Who to notify

Please make sure that you have notified the correct department or enforcement agency. You may find that you need to notify more than one area of the council or another enforcement agency.


If your complaint is in relation to nuisance:

The council has a duty to inspect its area to detect statutory nuisances and whether they are likely to recur. This usually involves an initial investigation following a complaint of statutory nuisance from a local resident.

Statutory nuisances are defined in the Environmental Protection Act 1990 as something which seriously disturbs the comfort and enjoyment of a person's property so as to be prejudicial to health or a nuisance, including:

  • noise emitted from premises
  • smoke emitted from premises
  • fumes or gases emitted from premises (private dwellings only)
  • any dust, steam, smell or other effluvia arising on industrial, trade or business premises
  • any accumulation or deposit
  • any animal kept in such a place or manner that it causes a nuisance.

Once the council has received a complaint of alleged statutory nuisance, it will normally contact the person concerned informing them that a complaint has been received and that the council will investigate the matter. It will consider a number of factors including:

  • diary records submitted by the complainant
  • location
  • time
  • frequency
  • duration
  • whether reasonable steps been taken to prevent the problem.


If a crime is being committed, the police should always be contacted first. You should dial 999 when:

  • life is threatened
  • people are injured
  • a crime is in progress
  • offenders are nearby.

You should only dial 999 when you need immediate help. If you use a mobile phone to dial 999, tell the operator at once where you are phoning from, so that your call can be dealt with by the local police.
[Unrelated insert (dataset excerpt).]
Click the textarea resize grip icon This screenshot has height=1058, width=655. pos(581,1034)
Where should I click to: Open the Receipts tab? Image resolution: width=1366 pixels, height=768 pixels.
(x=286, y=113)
You should call your local police station when:

  • there is no immediate danger to life
  • the crime is not in progress and the offender is not nearby
  • incidents are non-urgent, such as a stolen bicycle, a car that has been deliberately damaged, finding stolen property or a minor traffic accident.

To report a non-urgent incident in Medway (Rainham, Gillingham, Chatham, Rochester and Strood), phone 101. These calls are charged at local rate and are answered by the Kent Police Force Communications Centre in Maidstone. You will be diverted to the person best able to respond to your call.

It is important that telephone lines handling 999 calls are kept free for emergencies, such as when life is in danger or a crime is in progress. If you call 999 when the situation is not urgent, it could take longer for a person in a real emergency to get the help they need.

This could mean the difference between life and death. Only around 60 per cent of the 999 calls made each year are real emergencies needing an immediate response. If you call 999 and the situation is not urgent, your call will be directed to your local police station.